• _Problem to solve_
The task calls for every line of the data to be repeated exactly.

• _Entries provided_
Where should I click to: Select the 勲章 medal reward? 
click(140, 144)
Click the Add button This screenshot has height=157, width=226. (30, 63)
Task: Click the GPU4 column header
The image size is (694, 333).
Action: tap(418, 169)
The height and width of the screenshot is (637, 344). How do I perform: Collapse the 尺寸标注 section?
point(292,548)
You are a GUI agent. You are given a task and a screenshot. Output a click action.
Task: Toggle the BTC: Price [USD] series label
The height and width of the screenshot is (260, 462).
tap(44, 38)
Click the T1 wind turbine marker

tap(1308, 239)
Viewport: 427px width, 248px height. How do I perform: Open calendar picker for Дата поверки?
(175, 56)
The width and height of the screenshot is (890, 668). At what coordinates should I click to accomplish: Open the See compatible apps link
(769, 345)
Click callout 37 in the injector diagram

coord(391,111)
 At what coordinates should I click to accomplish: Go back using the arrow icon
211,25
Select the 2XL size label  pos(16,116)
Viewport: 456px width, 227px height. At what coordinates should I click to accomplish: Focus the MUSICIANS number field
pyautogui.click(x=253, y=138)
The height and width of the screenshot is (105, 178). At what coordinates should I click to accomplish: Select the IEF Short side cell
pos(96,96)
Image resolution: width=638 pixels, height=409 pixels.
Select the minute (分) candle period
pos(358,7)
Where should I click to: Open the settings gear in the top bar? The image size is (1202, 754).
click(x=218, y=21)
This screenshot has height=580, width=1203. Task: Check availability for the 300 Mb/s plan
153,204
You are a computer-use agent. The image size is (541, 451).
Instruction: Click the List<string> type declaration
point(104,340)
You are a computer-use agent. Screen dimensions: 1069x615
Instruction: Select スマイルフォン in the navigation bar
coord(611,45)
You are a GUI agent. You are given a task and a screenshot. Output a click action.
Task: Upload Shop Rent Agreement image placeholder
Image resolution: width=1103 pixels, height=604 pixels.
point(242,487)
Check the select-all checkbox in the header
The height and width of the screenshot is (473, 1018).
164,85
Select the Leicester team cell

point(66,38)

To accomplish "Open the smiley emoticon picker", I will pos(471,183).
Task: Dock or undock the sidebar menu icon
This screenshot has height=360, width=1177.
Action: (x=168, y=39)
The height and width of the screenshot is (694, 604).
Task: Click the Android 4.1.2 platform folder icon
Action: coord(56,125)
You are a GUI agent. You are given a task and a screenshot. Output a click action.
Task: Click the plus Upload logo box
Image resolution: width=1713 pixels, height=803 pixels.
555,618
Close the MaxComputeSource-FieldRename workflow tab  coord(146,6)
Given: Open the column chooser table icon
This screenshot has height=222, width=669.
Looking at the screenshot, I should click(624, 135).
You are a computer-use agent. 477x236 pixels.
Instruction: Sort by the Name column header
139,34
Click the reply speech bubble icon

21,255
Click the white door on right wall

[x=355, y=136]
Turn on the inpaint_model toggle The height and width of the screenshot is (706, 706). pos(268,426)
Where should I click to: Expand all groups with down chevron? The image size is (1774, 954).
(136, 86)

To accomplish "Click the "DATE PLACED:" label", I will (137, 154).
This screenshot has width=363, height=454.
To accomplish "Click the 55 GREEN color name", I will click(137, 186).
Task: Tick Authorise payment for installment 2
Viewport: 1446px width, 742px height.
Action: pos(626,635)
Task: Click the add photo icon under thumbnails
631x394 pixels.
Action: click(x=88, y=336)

• _Solution_
Where should I click to: Select the 勲章 medal reward? 
click(140, 144)
Click the Add button This screenshot has height=157, width=226. (30, 63)
Task: Click the GPU4 column header
The image size is (694, 333).
Action: tap(418, 169)
The height and width of the screenshot is (637, 344). How do I perform: Collapse the 尺寸标注 section?
point(292,548)
You are a GUI agent. You are given a task and a screenshot. Output a click action.
Task: Toggle the BTC: Price [USD] series label
The height and width of the screenshot is (260, 462).
tap(44, 38)
Click the T1 wind turbine marker

tap(1308, 239)
Viewport: 427px width, 248px height. How do I perform: Open calendar picker for Дата поверки?
(175, 56)
The width and height of the screenshot is (890, 668). At what coordinates should I click to accomplish: Open the See compatible apps link
(769, 345)
Click callout 37 in the injector diagram

coord(391,111)
 At what coordinates should I click to accomplish: Go back using the arrow icon
211,25
Select the 2XL size label  pos(16,116)
Viewport: 456px width, 227px height. At what coordinates should I click to accomplish: Focus the MUSICIANS number field
pyautogui.click(x=253, y=138)
The height and width of the screenshot is (105, 178). At what coordinates should I click to accomplish: Select the IEF Short side cell
pos(96,96)
Image resolution: width=638 pixels, height=409 pixels.
Select the minute (分) candle period
pos(358,7)
Where should I click to: Open the settings gear in the top bar? The image size is (1202, 754).
click(x=218, y=21)
This screenshot has height=580, width=1203. Task: Check availability for the 300 Mb/s plan
153,204
You are a computer-use agent. The image size is (541, 451).
Instruction: Click the List<string> type declaration
point(104,340)
You are a computer-use agent. Screen dimensions: 1069x615
Instruction: Select スマイルフォン in the navigation bar
coord(611,45)
You are a GUI agent. You are given a task and a screenshot. Output a click action.
Task: Upload Shop Rent Agreement image placeholder
Image resolution: width=1103 pixels, height=604 pixels.
point(242,487)
Check the select-all checkbox in the header
The height and width of the screenshot is (473, 1018).
164,85
Select the Leicester team cell

point(66,38)

To accomplish "Open the smiley emoticon picker", I will pos(471,183).
Task: Dock or undock the sidebar menu icon
This screenshot has height=360, width=1177.
Action: (x=168, y=39)
The height and width of the screenshot is (694, 604).
Task: Click the Android 4.1.2 platform folder icon
Action: coord(56,125)
You are a GUI agent. You are given a task and a screenshot. Output a click action.
Task: Click the plus Upload logo box
Image resolution: width=1713 pixels, height=803 pixels.
555,618
Close the MaxComputeSource-FieldRename workflow tab  coord(146,6)
Given: Open the column chooser table icon
This screenshot has height=222, width=669.
Looking at the screenshot, I should click(624, 135).
You are a computer-use agent. 477x236 pixels.
Instruction: Sort by the Name column header
139,34
Click the reply speech bubble icon

21,255
Click the white door on right wall

[x=355, y=136]
Turn on the inpaint_model toggle The height and width of the screenshot is (706, 706). pos(268,426)
Where should I click to: Expand all groups with down chevron? The image size is (1774, 954).
(136, 86)

To accomplish "Click the "DATE PLACED:" label", I will (137, 154).
This screenshot has width=363, height=454.
To accomplish "Click the 55 GREEN color name", I will click(137, 186).
Task: Tick Authorise payment for installment 2
Viewport: 1446px width, 742px height.
Action: pos(626,635)
Task: Click the add photo icon under thumbnails
631x394 pixels.
Action: click(x=88, y=336)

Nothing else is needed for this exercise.